Data records –

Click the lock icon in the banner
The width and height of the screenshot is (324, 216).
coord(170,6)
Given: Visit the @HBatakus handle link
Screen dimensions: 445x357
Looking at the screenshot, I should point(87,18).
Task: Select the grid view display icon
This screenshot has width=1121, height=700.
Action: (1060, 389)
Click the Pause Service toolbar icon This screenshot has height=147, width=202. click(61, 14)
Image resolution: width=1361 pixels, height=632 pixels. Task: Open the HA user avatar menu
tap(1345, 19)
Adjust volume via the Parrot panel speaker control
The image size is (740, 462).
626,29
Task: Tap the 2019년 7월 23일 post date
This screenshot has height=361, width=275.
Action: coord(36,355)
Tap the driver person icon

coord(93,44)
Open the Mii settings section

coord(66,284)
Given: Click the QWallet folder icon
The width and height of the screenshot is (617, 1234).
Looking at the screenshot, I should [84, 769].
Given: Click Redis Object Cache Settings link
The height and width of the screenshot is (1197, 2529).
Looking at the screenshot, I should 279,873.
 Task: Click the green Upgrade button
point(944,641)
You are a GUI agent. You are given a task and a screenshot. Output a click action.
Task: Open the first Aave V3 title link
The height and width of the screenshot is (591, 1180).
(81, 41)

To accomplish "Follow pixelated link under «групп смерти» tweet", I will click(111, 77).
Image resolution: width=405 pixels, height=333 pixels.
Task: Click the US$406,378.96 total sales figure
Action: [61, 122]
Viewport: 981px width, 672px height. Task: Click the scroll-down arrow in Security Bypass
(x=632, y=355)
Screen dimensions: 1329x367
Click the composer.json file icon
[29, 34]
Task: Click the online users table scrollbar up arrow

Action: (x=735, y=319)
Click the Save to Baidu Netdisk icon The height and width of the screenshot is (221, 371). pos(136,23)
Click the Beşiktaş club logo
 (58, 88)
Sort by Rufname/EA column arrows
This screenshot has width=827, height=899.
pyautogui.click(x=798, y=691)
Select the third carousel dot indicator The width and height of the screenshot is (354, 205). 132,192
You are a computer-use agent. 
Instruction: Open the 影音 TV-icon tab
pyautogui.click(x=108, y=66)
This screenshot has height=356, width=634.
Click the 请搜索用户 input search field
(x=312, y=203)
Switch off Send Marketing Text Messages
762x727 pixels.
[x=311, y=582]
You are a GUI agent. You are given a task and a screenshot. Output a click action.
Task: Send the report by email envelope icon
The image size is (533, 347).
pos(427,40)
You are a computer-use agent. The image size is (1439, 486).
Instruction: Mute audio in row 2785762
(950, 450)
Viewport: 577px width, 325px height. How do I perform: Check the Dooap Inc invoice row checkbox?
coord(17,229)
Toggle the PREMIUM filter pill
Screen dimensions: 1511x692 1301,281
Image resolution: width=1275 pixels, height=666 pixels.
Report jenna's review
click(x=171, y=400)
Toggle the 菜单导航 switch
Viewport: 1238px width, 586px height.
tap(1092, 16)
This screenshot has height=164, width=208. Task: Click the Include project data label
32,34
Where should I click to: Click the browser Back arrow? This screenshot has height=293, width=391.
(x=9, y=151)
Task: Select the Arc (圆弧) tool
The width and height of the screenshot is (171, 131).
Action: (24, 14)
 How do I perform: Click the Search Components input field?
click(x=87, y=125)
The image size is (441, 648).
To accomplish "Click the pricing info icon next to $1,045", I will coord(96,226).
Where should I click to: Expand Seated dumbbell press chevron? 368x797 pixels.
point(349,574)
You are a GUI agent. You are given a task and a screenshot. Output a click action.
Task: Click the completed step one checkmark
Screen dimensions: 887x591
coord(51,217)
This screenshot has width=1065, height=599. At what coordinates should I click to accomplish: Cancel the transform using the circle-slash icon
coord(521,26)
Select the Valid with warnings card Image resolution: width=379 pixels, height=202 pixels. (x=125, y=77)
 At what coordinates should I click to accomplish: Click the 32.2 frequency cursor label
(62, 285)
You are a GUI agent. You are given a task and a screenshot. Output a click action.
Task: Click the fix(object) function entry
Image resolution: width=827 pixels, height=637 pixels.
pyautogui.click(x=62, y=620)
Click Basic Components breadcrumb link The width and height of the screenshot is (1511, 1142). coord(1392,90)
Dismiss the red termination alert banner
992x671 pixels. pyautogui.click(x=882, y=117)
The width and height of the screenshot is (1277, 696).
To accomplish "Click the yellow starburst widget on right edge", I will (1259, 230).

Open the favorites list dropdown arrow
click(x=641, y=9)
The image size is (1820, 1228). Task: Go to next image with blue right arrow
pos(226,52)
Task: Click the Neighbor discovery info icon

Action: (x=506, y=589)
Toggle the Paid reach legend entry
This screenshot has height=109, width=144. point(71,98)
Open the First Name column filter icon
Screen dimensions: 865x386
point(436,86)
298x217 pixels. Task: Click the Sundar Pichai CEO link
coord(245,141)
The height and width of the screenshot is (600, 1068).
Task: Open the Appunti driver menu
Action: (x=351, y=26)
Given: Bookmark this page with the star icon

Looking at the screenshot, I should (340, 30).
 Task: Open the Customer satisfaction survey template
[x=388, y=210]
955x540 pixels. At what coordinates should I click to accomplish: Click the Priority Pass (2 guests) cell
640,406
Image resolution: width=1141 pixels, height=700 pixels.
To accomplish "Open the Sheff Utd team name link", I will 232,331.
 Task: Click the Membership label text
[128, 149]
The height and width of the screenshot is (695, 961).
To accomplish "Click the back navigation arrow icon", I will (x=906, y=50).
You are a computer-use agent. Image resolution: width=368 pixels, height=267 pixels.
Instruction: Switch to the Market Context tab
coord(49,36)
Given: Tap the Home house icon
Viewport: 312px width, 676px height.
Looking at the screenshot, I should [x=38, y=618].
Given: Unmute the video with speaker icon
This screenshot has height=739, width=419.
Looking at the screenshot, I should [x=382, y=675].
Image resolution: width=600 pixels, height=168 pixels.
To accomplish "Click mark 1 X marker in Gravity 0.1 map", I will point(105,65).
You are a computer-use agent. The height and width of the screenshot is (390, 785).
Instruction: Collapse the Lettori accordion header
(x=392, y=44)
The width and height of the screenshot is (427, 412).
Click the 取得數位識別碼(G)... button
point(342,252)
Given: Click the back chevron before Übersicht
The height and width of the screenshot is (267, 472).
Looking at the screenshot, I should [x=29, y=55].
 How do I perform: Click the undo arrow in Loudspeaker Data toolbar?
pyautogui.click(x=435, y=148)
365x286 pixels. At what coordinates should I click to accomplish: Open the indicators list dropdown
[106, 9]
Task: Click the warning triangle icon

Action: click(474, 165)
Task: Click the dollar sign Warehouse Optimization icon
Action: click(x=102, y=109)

Task directions –
Retrieve each line from the records above where the word "Select" occurs.

Your solution –
Task: Select the grid view display icon
Select the third carousel dot indicator The width and height of the screenshot is (354, 205). 132,192
Task: Select the Arc (圆弧) tool
Select the Valid with warnings card Image resolution: width=379 pixels, height=202 pixels. (x=125, y=77)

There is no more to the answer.